Por Frances Jones
Para pessoas que sofrem com asma moderada a grave, aumentar o número de passos diários pode ser tão eficaz para o controle da doença quanto suar a camisa em sessões estruturadas de treinamento aeróbico. É o que revela um estudo liderado por pesquisadores da Universidade de São Paulo e publicado na revista Pulmonology.
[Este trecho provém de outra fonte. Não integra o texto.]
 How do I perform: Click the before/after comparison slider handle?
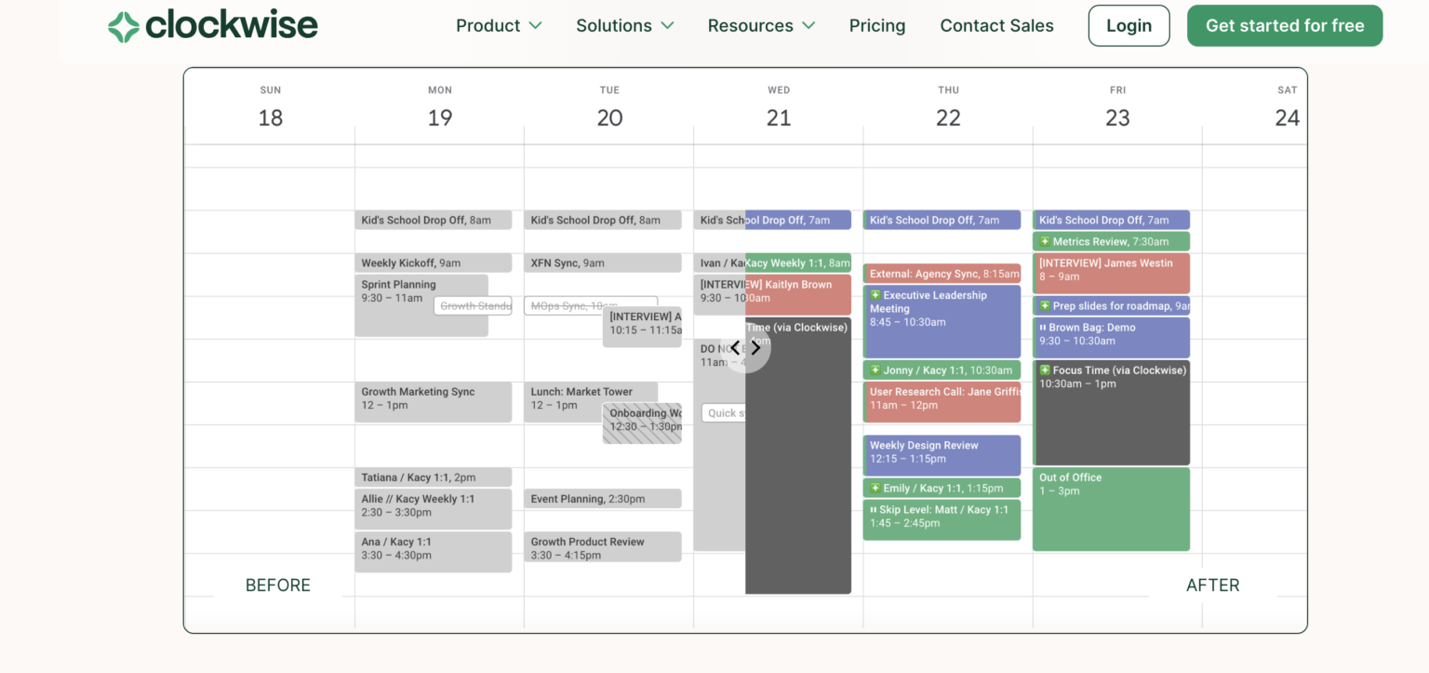(x=744, y=347)
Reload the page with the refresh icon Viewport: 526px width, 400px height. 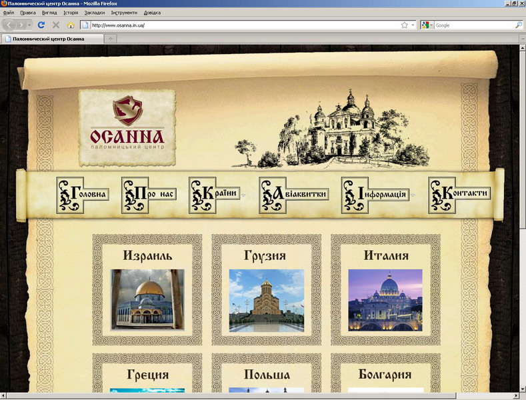(x=41, y=25)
A pesquisa demonstrou que as duas abordagens melhoram a qualidade de vida, aliviam sintomas de ansiedade e depressão e mantêm a asma sob controle a médio prazo, oferecendo aos médicos e pacientes alternativas mais flexíveis e acessíveis de tratamento não farmacológico.
O artigo é fruto do doutorado do fisioterapeuta David Halen Araújo Pinheiro, desenvolvido na Faculdade de Medicina da Universidade de São Paulo em colaboração com a Unidade de Doenças de Vias Aéreas da Divisão de Pneumologia do Instituto do Coração do Hospital das Clínicas (HC) da FM-USP. O grupo recebeu apoio da Fapesp (projetos 21/03745-3, 24/00263-6, 21/04198-6 e 18/17788-3) e do Conselho Nacional de Desenvolvimento Científico e Tecnológico (CNPq).
“Em um estudo anterior, vimos que, se um paciente caminha 7.500 passos por dia, ele já tem um melhor controle clínico da asma”, afirma Pinheiro, atualmente pós-doutorando do Laboratório de Investigação em Fisioterapia e Exercício (Liffe) do HC-FM-USP, com bolsa da Fapesp.
De 480 pacientes convidados a fazer parte do novo estudo, 52 ingressaram no programa após triagem.